Rapid increases in incidence and mortality of human malignant melanoma are observed worldwide; thus, the development of new effective chemicals to control melanoma is urgent. In this study, the cytotoxic effect of oxymatrine, a natural quinolizidine alkaloid, against three human melanoma cell lines (A375, Sk-Mel-28, MM96L) and the underlying mechanisms were investigated. Oxymatrine killed all three human melanoma cell lines in a dose-dependent manner. The compound also dose-dependently caused apoptosis in human melanoma A375 cells.
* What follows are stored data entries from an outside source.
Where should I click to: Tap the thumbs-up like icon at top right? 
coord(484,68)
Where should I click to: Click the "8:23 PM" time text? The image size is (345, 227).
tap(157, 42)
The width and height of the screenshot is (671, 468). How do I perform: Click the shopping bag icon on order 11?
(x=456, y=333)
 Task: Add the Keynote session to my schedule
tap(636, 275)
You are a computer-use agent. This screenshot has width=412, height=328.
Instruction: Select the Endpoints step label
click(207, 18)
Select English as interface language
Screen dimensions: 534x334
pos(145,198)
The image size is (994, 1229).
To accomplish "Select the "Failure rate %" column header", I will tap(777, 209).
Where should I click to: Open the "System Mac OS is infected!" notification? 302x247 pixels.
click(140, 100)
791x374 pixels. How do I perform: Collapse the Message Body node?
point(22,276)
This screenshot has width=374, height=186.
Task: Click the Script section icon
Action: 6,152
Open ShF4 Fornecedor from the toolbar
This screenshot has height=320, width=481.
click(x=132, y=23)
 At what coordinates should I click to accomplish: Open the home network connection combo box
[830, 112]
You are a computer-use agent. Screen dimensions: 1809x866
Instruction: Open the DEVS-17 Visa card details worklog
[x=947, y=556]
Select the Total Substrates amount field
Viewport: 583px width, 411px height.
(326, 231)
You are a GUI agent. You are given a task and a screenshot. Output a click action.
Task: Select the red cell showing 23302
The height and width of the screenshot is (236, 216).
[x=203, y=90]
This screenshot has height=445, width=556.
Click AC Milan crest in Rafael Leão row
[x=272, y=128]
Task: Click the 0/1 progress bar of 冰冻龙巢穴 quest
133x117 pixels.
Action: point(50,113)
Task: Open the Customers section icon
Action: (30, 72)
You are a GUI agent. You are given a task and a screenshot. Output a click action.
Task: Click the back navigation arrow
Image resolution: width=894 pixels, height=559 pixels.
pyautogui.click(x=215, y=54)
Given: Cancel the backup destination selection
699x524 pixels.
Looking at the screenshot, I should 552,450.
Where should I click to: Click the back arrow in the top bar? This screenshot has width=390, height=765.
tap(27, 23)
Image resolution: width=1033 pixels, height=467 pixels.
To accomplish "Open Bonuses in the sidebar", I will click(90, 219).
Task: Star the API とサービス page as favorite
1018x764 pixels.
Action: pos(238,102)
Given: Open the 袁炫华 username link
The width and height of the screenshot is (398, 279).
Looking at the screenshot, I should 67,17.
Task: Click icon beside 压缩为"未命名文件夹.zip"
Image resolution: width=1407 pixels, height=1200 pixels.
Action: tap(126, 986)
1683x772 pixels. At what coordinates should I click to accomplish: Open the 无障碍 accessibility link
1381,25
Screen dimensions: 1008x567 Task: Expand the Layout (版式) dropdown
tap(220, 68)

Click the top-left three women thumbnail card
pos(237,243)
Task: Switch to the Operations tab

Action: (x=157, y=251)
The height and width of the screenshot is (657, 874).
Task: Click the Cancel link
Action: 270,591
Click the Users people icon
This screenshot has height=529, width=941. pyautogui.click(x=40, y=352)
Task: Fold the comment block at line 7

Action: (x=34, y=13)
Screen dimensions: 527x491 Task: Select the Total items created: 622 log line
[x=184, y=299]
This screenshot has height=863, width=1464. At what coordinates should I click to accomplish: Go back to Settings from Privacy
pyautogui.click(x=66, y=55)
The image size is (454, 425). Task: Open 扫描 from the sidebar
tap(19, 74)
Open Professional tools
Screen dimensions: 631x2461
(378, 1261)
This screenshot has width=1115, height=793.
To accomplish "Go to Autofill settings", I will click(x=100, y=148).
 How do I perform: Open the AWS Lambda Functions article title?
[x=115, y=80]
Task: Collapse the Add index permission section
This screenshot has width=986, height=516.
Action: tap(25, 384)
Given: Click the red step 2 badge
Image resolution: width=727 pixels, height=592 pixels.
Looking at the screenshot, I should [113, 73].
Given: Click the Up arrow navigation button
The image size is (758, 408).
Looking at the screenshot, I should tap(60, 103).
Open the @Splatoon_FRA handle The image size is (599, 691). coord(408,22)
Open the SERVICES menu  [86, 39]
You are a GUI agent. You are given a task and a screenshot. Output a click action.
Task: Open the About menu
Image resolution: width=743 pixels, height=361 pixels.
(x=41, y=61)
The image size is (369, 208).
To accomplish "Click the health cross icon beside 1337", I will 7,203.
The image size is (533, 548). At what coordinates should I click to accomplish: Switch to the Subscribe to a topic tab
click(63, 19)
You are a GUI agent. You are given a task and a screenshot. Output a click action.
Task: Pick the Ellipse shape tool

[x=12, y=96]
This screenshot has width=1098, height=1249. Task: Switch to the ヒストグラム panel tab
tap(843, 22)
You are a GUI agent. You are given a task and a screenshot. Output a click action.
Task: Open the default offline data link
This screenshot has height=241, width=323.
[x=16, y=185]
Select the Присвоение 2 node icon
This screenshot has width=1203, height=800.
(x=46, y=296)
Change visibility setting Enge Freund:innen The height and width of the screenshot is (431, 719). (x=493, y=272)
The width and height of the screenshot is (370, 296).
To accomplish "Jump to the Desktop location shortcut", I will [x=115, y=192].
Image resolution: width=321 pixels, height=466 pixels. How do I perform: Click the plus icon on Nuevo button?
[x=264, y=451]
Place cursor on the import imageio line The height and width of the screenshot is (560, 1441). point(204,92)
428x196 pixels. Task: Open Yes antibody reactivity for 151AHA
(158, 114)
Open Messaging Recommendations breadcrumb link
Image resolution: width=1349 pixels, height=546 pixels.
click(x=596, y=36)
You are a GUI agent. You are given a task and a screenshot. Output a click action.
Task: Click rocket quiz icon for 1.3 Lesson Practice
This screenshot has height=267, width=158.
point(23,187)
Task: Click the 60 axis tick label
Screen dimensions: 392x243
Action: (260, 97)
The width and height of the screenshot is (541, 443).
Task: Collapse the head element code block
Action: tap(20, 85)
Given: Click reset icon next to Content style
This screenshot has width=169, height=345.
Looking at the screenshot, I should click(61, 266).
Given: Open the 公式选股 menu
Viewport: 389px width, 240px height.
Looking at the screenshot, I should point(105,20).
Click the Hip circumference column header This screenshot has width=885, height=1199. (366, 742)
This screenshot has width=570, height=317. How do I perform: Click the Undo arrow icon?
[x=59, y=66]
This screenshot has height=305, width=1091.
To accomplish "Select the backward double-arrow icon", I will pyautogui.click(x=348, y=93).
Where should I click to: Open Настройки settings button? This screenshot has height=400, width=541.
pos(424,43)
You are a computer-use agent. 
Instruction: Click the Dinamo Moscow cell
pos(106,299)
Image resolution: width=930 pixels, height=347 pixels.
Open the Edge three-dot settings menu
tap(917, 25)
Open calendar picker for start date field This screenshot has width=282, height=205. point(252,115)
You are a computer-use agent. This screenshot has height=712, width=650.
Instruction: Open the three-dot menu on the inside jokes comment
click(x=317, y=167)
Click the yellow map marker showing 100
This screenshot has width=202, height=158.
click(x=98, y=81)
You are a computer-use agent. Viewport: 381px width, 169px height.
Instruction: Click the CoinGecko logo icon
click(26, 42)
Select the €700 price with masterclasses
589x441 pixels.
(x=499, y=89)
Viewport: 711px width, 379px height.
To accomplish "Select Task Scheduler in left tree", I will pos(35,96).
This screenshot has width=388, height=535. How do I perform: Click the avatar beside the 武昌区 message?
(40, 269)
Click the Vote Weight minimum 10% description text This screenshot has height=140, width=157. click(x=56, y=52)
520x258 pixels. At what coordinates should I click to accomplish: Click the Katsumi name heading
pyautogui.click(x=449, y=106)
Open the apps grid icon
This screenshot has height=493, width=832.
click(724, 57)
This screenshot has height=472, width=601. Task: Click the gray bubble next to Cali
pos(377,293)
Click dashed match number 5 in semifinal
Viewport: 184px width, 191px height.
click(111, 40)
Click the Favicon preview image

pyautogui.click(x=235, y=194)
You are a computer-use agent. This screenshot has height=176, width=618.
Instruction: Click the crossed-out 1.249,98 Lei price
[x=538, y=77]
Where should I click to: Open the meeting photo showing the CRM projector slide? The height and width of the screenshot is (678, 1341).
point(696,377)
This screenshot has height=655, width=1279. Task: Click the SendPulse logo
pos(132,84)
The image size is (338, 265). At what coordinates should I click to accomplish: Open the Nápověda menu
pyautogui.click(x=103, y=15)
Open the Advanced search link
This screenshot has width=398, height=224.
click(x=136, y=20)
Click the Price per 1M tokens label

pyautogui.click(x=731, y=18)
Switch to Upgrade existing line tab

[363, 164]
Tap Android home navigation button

In addition, oxymatrine induced a remarkable change in mitochondrial membrane potential and triggered the release of cytochrome c from mitochondria to cytosol. Furthermore, this small compound resulted in a marked activation of capase-3, caspase-9, and poly (ADP-ribose) polymerase, while caspase-3 inhibitor Z-DEVD-FMK significantly reversed the proapoptotic effect of oxymatrine in A375 cells. Moreover, oxymatrine also dose-dependently increased the generation of reactive oxygen species in A375 cells, and N-acetylcysteine, a reactive oxygen species production inhibitor, almost completely blocked oxymatrine-induced apoptosis. In conclusion, our findings suggest that oxymatrine triggers oxidative stress, resulting in the collapse of the mitochondrial transmembrane potential, which in turn leads to cytochrome c release and apoptosis through the intrinsic caspase-9/caspase-3 pathway in human melanoma A375 cells.